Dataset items
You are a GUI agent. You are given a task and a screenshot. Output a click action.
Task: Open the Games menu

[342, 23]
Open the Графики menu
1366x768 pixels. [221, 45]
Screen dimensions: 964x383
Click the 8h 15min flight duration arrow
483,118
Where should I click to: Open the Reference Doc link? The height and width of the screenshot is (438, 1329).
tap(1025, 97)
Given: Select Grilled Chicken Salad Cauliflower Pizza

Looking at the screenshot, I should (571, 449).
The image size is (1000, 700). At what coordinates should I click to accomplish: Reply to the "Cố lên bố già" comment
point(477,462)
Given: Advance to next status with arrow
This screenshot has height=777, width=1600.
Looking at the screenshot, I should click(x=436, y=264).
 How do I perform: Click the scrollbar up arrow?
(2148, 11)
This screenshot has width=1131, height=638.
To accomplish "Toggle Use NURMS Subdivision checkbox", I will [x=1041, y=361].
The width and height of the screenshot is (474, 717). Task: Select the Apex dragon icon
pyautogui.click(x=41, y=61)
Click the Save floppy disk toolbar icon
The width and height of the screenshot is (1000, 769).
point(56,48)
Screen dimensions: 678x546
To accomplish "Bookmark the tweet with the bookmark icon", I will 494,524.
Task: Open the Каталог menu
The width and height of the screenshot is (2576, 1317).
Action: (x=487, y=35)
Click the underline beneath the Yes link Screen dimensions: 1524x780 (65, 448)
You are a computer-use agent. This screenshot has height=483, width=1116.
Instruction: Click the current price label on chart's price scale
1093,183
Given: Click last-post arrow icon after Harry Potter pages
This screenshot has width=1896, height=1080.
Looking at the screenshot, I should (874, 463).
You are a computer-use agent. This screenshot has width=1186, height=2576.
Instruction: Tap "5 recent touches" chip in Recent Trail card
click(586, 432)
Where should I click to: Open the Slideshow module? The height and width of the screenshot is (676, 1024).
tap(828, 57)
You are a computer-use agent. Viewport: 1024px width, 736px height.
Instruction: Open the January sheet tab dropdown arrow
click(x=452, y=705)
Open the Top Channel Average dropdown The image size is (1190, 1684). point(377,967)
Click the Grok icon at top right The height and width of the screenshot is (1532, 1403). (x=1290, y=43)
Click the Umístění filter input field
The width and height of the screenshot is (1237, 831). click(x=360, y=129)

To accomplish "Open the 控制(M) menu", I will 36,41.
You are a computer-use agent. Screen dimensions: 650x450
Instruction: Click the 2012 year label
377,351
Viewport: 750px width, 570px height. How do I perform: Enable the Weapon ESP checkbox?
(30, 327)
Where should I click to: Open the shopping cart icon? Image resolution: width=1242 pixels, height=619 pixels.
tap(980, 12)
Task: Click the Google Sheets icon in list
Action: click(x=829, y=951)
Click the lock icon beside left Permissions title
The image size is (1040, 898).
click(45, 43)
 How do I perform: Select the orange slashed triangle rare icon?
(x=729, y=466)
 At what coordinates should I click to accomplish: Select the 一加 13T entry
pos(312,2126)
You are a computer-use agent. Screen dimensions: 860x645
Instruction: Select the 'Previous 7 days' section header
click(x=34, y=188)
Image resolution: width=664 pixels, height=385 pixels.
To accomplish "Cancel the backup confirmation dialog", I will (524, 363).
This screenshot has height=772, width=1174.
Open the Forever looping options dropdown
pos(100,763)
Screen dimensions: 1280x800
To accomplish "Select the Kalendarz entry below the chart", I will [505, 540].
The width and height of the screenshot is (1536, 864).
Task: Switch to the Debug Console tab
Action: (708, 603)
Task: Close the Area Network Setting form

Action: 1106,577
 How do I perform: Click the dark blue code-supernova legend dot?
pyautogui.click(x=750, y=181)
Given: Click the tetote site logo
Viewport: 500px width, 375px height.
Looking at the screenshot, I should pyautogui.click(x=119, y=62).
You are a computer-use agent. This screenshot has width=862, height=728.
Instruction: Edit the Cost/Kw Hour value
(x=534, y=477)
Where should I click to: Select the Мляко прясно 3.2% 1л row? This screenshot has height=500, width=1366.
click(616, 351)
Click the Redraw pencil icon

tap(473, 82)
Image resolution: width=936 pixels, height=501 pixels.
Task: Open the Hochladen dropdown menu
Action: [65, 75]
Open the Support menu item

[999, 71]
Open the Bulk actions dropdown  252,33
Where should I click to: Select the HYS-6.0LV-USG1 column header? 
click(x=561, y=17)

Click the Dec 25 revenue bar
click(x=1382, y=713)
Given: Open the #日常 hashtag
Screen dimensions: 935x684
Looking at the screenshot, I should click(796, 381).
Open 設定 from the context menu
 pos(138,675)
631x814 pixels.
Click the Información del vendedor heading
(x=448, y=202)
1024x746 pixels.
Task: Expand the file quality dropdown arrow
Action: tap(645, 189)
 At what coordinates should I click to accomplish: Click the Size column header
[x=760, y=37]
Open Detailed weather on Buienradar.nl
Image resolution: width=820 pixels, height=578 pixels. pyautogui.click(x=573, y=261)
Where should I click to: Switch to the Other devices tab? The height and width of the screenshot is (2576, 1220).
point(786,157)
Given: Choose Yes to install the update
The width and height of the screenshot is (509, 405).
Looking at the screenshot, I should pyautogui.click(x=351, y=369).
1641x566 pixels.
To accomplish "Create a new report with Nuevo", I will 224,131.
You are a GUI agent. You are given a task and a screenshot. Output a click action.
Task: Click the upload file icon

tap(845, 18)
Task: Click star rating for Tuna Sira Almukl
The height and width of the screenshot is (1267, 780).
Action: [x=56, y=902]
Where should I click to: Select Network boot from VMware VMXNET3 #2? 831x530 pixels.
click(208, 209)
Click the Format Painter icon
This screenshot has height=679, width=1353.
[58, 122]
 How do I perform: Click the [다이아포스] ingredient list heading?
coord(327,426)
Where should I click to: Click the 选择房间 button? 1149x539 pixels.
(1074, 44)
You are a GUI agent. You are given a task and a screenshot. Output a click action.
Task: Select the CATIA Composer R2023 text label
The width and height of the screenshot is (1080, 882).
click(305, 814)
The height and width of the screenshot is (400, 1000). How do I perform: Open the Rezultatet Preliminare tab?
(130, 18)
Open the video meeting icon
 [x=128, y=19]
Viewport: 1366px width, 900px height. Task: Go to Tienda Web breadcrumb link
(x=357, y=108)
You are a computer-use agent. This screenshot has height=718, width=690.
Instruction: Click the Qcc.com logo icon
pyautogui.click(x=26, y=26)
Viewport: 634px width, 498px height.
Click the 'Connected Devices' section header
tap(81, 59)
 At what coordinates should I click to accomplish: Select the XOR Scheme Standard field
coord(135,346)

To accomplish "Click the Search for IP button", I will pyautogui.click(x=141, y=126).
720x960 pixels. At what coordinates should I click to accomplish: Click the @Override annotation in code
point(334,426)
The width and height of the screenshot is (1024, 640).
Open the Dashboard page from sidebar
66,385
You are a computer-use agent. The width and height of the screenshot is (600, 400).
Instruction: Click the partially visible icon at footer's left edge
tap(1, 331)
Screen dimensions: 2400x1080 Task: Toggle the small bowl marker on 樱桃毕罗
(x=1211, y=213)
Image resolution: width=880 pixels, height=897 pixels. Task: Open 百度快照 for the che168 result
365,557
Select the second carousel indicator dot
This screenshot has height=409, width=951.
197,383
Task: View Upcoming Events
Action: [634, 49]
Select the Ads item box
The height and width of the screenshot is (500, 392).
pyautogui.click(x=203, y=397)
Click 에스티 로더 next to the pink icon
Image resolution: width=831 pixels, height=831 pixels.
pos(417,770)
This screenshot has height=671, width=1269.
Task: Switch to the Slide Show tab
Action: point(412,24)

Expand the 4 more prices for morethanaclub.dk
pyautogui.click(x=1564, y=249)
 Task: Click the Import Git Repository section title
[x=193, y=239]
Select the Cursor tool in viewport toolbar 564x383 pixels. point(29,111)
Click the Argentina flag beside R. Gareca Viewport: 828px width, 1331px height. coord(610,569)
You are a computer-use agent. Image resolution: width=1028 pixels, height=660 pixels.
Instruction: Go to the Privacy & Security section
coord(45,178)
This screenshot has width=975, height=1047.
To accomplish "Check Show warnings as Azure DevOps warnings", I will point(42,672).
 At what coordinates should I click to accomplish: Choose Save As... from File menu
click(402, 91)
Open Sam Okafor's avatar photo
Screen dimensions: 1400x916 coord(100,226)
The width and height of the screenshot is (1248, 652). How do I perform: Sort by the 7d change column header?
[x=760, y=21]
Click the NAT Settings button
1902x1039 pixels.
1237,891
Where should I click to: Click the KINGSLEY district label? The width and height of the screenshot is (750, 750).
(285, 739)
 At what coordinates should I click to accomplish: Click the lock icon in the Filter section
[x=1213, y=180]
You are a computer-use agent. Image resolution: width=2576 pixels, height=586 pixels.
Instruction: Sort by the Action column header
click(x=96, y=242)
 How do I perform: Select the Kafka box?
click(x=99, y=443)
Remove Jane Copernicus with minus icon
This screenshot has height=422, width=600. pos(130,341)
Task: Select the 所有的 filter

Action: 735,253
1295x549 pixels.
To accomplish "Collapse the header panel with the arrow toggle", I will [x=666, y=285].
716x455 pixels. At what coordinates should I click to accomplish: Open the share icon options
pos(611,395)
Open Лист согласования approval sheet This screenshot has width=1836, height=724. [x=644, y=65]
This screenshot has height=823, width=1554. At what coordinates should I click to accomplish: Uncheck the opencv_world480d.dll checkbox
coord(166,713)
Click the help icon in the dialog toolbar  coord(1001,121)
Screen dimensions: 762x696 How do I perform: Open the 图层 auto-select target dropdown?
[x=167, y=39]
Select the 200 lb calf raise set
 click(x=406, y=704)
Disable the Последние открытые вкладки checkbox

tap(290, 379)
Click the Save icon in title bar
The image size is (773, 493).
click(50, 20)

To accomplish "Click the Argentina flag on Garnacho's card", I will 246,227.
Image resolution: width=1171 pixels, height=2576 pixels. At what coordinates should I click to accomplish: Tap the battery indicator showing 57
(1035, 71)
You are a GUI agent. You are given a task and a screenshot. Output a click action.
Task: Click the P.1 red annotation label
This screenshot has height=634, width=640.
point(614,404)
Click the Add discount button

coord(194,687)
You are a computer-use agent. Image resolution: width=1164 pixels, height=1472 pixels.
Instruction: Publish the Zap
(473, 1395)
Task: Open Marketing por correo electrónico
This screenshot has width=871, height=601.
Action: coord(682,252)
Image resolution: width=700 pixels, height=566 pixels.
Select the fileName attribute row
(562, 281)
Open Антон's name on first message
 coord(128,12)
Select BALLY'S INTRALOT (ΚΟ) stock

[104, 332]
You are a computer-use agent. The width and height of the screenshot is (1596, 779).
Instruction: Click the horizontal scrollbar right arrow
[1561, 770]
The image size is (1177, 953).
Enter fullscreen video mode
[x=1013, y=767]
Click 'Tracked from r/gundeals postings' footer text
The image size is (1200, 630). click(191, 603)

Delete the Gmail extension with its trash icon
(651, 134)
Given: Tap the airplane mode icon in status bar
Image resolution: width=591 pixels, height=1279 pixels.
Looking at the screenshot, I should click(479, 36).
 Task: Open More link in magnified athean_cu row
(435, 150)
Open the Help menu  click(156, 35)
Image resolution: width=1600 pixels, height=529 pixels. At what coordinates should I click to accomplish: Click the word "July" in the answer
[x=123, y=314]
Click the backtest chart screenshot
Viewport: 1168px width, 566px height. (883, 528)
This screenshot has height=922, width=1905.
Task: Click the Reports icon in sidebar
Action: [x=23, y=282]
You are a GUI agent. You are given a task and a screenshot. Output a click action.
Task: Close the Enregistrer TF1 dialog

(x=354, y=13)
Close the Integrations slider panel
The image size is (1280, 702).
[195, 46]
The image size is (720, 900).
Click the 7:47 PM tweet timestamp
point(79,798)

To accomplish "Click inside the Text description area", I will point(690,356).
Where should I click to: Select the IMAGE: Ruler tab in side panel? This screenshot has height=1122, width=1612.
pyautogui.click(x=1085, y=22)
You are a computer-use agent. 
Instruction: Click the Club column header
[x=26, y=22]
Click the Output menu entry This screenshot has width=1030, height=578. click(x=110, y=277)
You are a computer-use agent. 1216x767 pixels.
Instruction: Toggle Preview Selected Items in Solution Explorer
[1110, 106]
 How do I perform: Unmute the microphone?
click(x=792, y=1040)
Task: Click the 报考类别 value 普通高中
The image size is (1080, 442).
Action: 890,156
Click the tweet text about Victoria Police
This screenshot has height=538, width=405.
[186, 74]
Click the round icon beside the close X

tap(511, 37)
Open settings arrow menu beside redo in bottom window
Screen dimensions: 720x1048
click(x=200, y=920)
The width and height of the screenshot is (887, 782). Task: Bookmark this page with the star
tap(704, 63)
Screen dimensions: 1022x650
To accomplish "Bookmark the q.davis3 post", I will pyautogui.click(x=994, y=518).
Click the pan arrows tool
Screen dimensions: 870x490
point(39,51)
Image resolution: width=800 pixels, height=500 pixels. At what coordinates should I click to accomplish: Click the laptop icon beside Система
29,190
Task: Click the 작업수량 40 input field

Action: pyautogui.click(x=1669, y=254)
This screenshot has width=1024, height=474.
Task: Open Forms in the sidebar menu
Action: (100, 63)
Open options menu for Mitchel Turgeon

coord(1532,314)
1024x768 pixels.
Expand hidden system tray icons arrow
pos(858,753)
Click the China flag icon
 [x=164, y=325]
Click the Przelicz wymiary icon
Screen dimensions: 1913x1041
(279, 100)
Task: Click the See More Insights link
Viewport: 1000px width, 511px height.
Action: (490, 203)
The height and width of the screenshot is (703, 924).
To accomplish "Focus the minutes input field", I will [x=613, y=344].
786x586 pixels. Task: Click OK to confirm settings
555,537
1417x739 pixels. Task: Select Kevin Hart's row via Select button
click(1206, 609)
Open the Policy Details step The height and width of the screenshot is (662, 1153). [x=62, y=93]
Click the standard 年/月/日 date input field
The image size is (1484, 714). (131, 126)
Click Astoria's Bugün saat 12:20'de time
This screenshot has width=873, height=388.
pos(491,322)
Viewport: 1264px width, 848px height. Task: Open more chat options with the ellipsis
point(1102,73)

(Exercise) Transcribe verbatim. Cover the lines from the first line of the entries above to the line containing "Click the underline", inclusive.

(Response for this exercise)
You are a GUI agent. You are given a task and a screenshot. Output a click action.
Task: Open the Games menu

[342, 23]
Open the Графики menu
1366x768 pixels. [221, 45]
Screen dimensions: 964x383
Click the 8h 15min flight duration arrow
483,118
Where should I click to: Open the Reference Doc link? The height and width of the screenshot is (438, 1329).
tap(1025, 97)
Given: Select Grilled Chicken Salad Cauliflower Pizza

Looking at the screenshot, I should (571, 449).
The image size is (1000, 700). At what coordinates should I click to accomplish: Reply to the "Cố lên bố già" comment
point(477,462)
Given: Advance to next status with arrow
This screenshot has height=777, width=1600.
Looking at the screenshot, I should click(x=436, y=264).
 How do I perform: Click the scrollbar up arrow?
(2148, 11)
This screenshot has width=1131, height=638.
To accomplish "Toggle Use NURMS Subdivision checkbox", I will [x=1041, y=361].
The width and height of the screenshot is (474, 717). Task: Select the Apex dragon icon
pyautogui.click(x=41, y=61)
Click the Save floppy disk toolbar icon
The width and height of the screenshot is (1000, 769).
point(56,48)
Screen dimensions: 678x546
To accomplish "Bookmark the tweet with the bookmark icon", I will 494,524.
Task: Open the Каталог menu
The width and height of the screenshot is (2576, 1317).
Action: (x=487, y=35)
Click the underline beneath the Yes link Screen dimensions: 1524x780 (65, 448)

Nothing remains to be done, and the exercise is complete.